§ **TRY IT**
Quote the entries word for word. Omit the pictures.

==== DATA FOR PROCESSING ====

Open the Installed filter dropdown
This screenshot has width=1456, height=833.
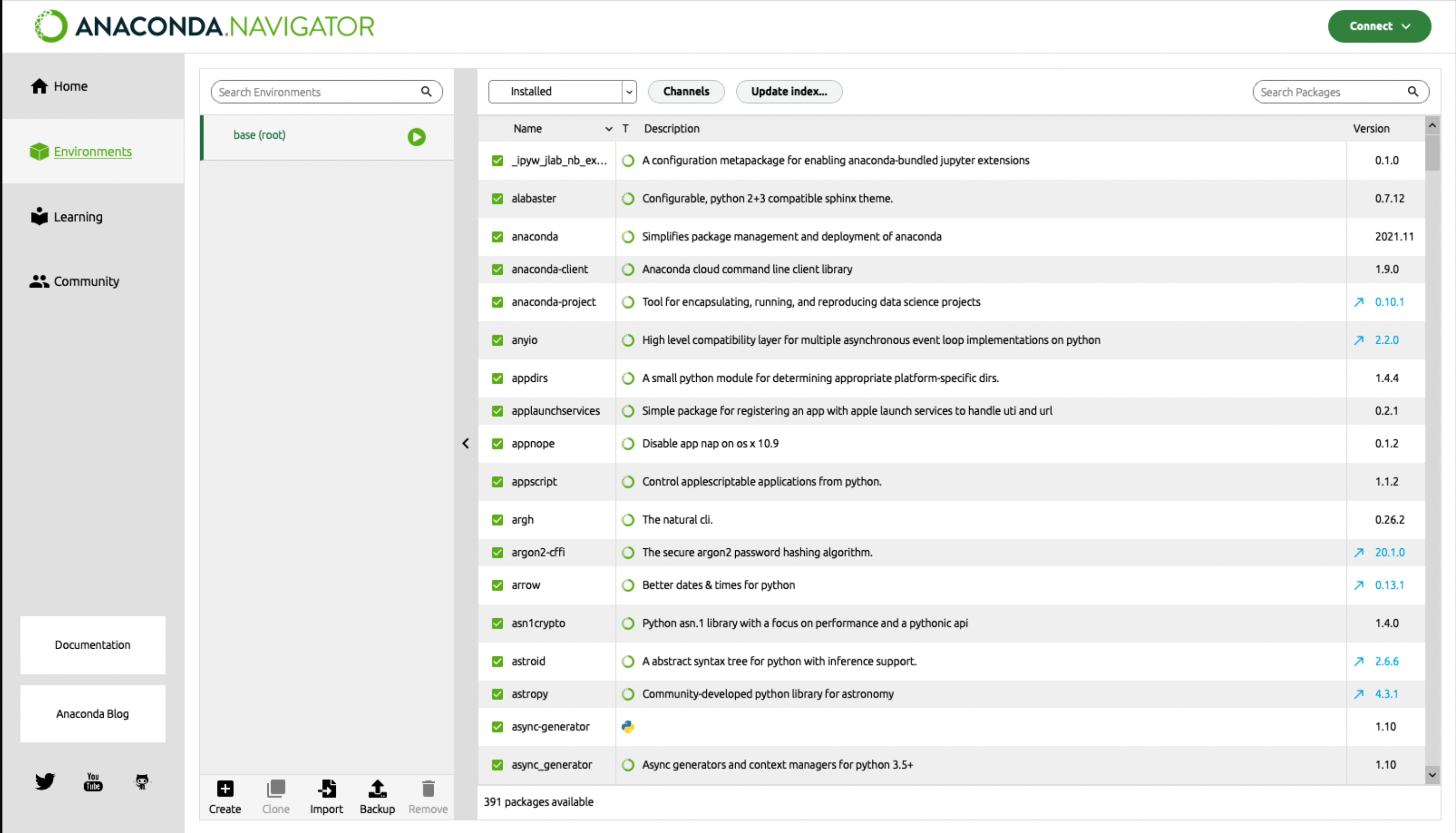(x=563, y=91)
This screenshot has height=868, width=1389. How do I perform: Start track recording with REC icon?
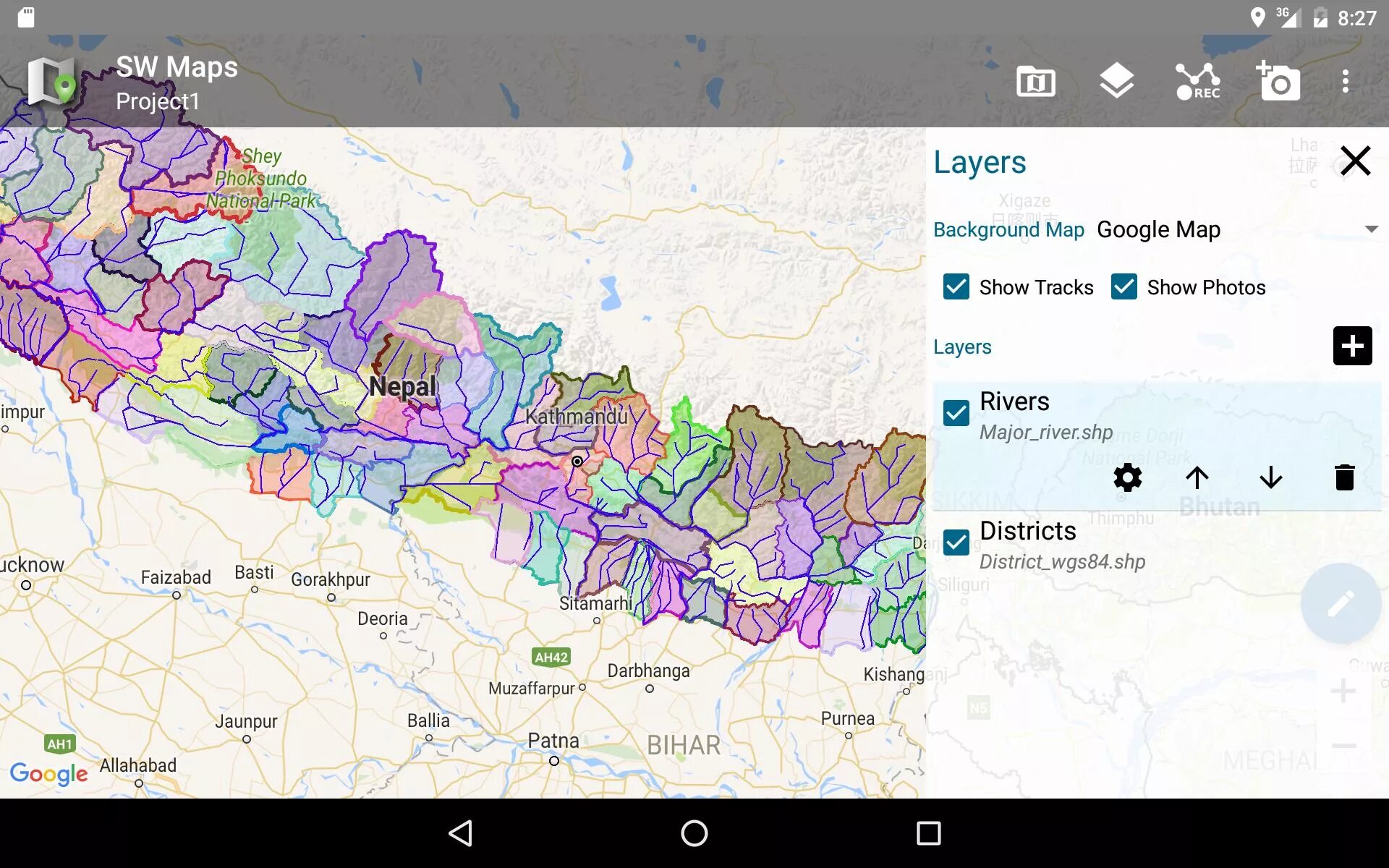[x=1197, y=82]
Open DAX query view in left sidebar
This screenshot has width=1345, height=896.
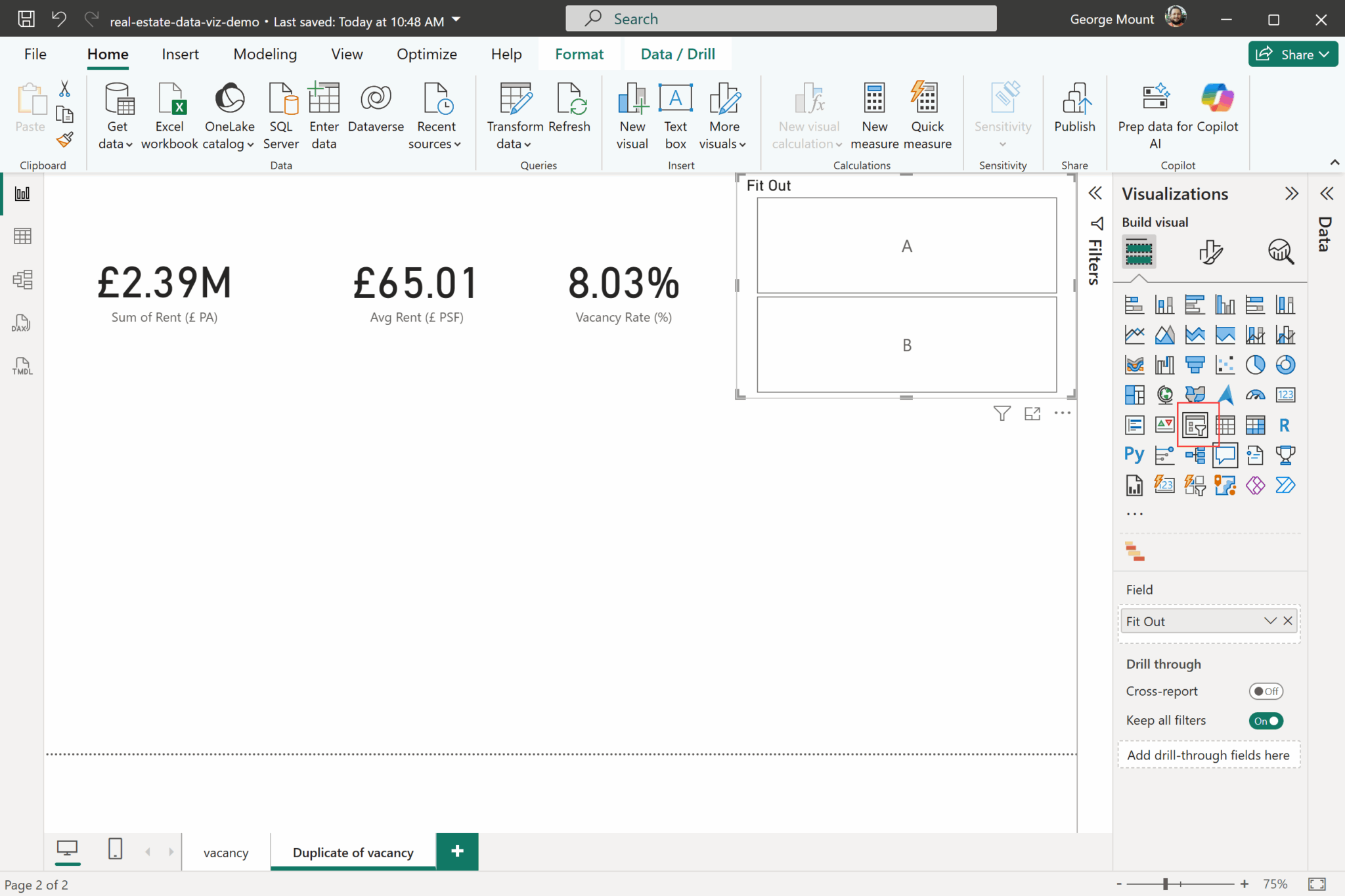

====

§ **EXERCISE ANSWER**
Open the Installed filter dropdown
This screenshot has width=1456, height=833.
(x=563, y=91)
This screenshot has height=868, width=1389. How do I perform: Start track recording with REC icon?
[x=1197, y=82]
Open DAX query view in left sidebar
This screenshot has width=1345, height=896.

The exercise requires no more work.